--- BEGIN Excerpted passage ---
This application claims the priority to patent application No. 112140453 filed in Taiwan on Oct. 23, 2023, which is hereby incorporated in its entirety by reference into the present application.
The present invention relates to a rescue device and system, in particular to an autonomous rescue device floating on water and a system including said device.
Every summer, a large number of people go to beaches to play in water to relieve heat. However, there are repeated reports of drowning incidents caused by playing in the water. According to statistics released by the National Fire Agency of the Ministry of the Interior, the number of people rescued by firefighting agencies has been increasing year by year. From 2015 to 2020, the number of people rescued increased from 594 to 882. Among them, the majority of the people rescued were students, and according to statistics reported in the Ministry of Education's School Safety Bulletin, drowning accidents that occurred between 2015 and October 2021 claimed the lives of 668 students.
A main reason for the above-mentioned deplorable drowning accidents is usually that when a drowning accident occurs, the drowning victim is alone or unnoticed by others, thus a golden opportunity to rescue the victim is missed, or that the drowning victim is found immediately, but the finder is unable to rescue the drowning victim immediately, e.g. the finder does not have a rescue object (e.g. a lifebuoy) nearby for the drowning victim to grab, or the finder is not a professional lifeguard, and when the finder spends time looking for the rescue object or reporting to a lifeguard, a golden time for rescuing the drowning victim gradually passes away; hence how to increase the chances of rescuing a drowning person is a topic that needs great attention in today's society.
When existing drowning accidents occur, a golden opportunity for rescue is usually missed due to various reasons as above mentioned, resulting in many drowning victims losing their lives without being successfully rescued. In view of this, the present invention proposes a waterborne autonomous rescue device and system to increase chances of successfully rescuing a drowning person.
--- END Excerpted passage ---
--- BEGIN Data entries ---
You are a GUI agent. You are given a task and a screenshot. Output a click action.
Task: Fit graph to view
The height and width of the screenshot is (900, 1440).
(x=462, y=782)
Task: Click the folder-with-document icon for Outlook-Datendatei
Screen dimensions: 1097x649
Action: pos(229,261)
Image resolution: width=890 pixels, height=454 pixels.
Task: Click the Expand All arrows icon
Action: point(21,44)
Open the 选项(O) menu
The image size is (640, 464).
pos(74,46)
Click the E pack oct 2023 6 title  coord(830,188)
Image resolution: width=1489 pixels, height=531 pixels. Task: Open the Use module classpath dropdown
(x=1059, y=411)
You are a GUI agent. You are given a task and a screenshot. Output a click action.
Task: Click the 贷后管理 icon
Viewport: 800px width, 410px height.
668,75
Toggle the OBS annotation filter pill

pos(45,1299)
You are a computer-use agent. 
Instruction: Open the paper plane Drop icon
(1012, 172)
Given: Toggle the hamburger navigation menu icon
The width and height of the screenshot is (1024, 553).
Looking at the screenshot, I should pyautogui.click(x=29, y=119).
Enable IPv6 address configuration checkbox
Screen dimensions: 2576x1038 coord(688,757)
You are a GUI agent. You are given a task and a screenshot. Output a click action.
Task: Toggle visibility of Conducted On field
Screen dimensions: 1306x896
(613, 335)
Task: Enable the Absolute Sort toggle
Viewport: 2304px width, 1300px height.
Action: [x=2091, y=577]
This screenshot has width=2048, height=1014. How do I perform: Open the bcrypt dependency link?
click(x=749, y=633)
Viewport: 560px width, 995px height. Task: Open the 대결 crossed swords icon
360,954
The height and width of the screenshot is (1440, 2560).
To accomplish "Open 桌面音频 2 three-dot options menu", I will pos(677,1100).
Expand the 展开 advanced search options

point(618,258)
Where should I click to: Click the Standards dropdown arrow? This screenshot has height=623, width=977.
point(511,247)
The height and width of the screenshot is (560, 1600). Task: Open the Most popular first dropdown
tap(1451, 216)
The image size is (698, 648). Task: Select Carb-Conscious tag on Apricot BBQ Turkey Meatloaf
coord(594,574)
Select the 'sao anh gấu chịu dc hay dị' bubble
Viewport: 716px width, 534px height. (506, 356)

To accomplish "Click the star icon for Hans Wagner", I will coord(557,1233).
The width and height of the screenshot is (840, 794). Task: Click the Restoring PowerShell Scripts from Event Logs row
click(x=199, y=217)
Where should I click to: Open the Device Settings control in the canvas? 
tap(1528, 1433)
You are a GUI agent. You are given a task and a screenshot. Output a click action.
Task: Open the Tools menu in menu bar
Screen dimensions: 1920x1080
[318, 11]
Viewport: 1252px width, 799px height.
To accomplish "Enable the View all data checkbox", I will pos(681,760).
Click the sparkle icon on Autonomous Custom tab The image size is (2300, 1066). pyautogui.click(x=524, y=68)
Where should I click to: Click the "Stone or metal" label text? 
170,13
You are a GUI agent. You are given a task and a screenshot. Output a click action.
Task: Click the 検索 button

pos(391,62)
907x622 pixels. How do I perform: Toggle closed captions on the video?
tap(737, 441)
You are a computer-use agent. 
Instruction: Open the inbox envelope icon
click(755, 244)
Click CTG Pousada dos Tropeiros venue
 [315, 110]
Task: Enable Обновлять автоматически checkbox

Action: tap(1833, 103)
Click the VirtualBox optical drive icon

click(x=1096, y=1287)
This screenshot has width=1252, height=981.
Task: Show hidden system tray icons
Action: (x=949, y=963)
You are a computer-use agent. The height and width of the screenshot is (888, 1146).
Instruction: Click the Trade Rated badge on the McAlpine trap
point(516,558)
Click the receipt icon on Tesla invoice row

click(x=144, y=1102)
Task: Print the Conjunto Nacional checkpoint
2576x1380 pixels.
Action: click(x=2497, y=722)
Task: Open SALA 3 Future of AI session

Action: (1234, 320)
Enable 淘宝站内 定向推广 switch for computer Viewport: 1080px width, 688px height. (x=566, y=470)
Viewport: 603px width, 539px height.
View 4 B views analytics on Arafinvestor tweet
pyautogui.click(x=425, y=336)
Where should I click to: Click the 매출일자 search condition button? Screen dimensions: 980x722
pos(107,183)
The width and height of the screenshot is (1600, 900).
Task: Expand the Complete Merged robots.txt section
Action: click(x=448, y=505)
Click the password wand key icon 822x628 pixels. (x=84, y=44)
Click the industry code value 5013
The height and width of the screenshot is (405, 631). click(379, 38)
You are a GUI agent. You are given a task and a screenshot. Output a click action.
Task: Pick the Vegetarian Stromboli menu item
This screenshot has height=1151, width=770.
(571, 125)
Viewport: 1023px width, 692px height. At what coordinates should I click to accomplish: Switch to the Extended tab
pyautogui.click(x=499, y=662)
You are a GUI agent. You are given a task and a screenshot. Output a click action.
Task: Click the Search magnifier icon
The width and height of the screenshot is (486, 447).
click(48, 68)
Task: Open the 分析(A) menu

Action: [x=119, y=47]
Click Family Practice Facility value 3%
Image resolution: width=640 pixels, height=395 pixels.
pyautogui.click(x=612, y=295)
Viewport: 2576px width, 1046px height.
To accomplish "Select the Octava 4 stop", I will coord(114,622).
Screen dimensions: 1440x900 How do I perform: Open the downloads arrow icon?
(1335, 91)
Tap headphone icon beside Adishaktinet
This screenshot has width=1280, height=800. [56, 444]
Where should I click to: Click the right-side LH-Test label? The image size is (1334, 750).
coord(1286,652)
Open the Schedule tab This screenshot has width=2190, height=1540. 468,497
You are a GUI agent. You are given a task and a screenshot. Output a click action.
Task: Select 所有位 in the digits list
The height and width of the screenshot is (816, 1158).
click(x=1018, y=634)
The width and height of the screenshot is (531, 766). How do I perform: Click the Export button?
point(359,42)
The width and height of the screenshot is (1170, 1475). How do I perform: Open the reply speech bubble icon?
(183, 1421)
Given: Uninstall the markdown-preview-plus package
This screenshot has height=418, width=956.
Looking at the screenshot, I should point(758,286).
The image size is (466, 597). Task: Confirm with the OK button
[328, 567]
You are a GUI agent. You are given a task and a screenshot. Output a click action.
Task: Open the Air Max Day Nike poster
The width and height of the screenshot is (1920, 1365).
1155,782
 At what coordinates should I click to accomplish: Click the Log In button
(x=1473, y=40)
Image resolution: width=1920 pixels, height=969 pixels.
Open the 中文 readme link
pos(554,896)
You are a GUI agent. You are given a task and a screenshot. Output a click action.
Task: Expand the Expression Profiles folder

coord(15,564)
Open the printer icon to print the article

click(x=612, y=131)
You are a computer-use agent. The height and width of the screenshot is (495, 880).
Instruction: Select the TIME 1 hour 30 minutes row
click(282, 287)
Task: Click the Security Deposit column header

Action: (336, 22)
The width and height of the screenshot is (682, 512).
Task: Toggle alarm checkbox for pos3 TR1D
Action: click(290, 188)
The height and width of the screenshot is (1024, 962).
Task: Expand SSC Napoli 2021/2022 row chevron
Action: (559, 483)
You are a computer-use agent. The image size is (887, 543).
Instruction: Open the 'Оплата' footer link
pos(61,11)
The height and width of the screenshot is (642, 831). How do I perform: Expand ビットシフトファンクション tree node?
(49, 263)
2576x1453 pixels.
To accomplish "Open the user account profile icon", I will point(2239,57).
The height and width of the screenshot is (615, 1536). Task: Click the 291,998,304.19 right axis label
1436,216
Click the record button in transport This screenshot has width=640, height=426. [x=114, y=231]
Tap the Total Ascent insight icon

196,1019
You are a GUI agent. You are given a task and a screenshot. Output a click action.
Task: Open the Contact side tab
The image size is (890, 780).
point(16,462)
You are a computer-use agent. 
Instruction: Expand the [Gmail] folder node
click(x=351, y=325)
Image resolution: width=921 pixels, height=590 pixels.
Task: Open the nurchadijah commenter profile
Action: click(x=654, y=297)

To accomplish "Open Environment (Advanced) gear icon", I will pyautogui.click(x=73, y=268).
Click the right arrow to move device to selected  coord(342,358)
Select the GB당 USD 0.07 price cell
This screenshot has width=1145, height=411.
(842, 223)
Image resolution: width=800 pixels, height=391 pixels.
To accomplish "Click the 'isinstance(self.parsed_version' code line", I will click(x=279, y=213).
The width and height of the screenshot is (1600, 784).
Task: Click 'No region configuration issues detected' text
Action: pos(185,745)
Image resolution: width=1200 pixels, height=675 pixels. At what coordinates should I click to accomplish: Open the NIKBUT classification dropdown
--- END Data entries ---
* **Challenges**:
**a)** Reproduce everything in the rescue device patent text from "Every summer, a" down to "of 668 students.".
**b)** Write the next part of the rescue device patent text, picking up after its final sentence.

* **Answers to the exercises**:
**a)**
Every summer, a large number of people go to beaches to play in water to relieve heat. However, there are repeated reports of drowning incidents caused by playing in the water. According to statistics released by the National Fire Agency of the Ministry of the Interior, the number of people rescued by firefighting agencies has been increasing year by year. From 2015 to 2020, the number of people rescued increased from 594 to 882. Among them, the majority of the people rescued were students, and according to statistics reported in the Ministry of Education's School Safety Bulletin, drowning accidents that occurred between 2015 and October 2021 claimed the lives of 668 students.

**b)**
A waterborne autonomous rescue device of the present invention includes:
A waterborne autonomous rescue system of the present invention includes:
The waterborne autonomous rescue device of the present invention floats in a body of water, continuously senses an ambient audio in the body of water, and performs voice recognition on the ambient audio to determine whether there is a cry-out-for-help voice in the ambient audio, when the ambient audio contains the cry-out-for-help voice, calculates the direction of an emission source (e.g. a drowning person) that emits the cry-out-for-help voice based on the cry-out-for-help voice. The waterborne autonomous rescue device will automatically move forward in the direction of the emission source. The drowning person can cling to the buoyant object and float on the water to wait for rescue, and that allows the drowning person to receive immediate relief within a golden time for rescue, thereby increasing the chance of successfully rescuing the drowning person subsequently.
The waterborne autonomous rescue system of the present invention connects the waterborne autonomous rescue device to a monitoring device through a server. A monitoring personnel can continuously check the operation status of the waterborne autonomous rescue device through the monitoring device to determine whether a drowning accident has occurred. When a drowning accident occurs, the waterborne autonomous rescue device immediately approaches the drowning person to seize the golden time for rescue, and the monitoring personnel can locate the waterborne autonomous rescue device through the monitoring device and go thereabouts to carry out subsequent rescue.
In order to make the above objects, features and advantages of the present invention more apparent and easier to understand, the following embodiments, together with the accompanying drawings, are described in detail as follows.
The technical contents, features and effects of the present invention will be clearly presented in the following detailed description of the preferred embodiment with reference to the drawings. In addition, the directional terms mentioned in the following embodiments, such as: up, down, left, right, front, back, bottom, top, etc., are only relative directions with reference to the drawings, and do not represent absolute directional positions; therefore, the directional terms used are for the convenience of illustrating their relative positional relationships, and are not intended to impose limitations on the present invention.
The present invention is a waterborne autonomous rescue device and system. Please refer to
The buoyant object 10 can float in a water area. The water area can be, for example, a lake, a bathing beach, etc. The buoyant object 10 can be a spherical buoy, a floating board, a lifebuoy or other objects that can float on water. Take the buoyant object 10 as a spherical buoy for example: when a drowning person is found in the water area, the buoyant object 10 can be moved to the vicinity of the drowning person for the drowning person to grab and float on the water surface without sinking. How the drowning person is found and how the buoyant object 10 is moved to the vicinity of the drowning person will be further described later.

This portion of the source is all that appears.